Consiglio vivamente agli emergenti di avvicinarsi a Ciao DragQueen, perché oltre a dare tante opportunità si crea una vera famiglia!

Progetti futuri?

Purtroppo molti progetti sono stati rimandati a causa dell’emergenza sanitaria all’anno prossimo, ma è già in progettazione una nuova kiki ball sempre di beneficenza, che avrà luogo, leggi permettendo, a Dicembre, come lo scorso anno.

Nella fase due si sta già lavorando a qualche progetto online, come stanno facendo anche tante colleghe in tutto il mondo, per portare un po’ di spensieratezza in questo periodo un po’ buio.

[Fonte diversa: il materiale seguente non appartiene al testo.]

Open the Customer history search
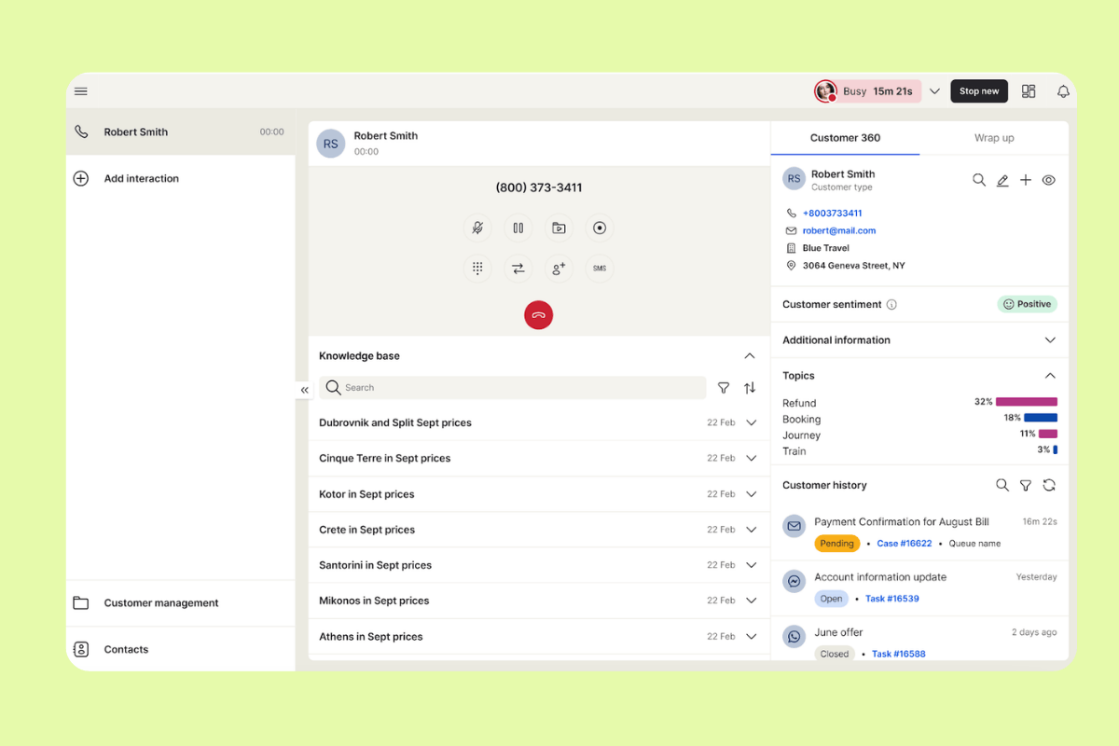Screen dimensions: 1119x746 1002,485
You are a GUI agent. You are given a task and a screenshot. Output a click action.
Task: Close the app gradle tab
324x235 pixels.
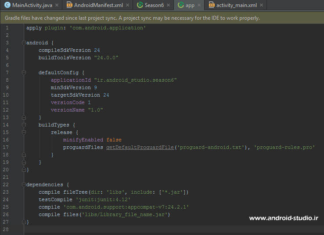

Un consiglio per i nostri lettori

Un consiglio? Sicuramente umiltà e autocritica se si vuol far parte di questo mondo. È molto importante per me non sentirsi mai arrivati perché è un atteggiamento che ti porta a calare il tiro, ad adagiarsi, e a rimetterci è la propria arte. Autocritici sempre, cercare di creare un bel prodotto, curato sotto ogni aspetto. Ma la cosa più importante è divertirsi, perché se non ci divertiamo e non amiamo noi per primi quello che facciamo, perdiamo credibilità di fronte al pubblico, che percepisce la finzione.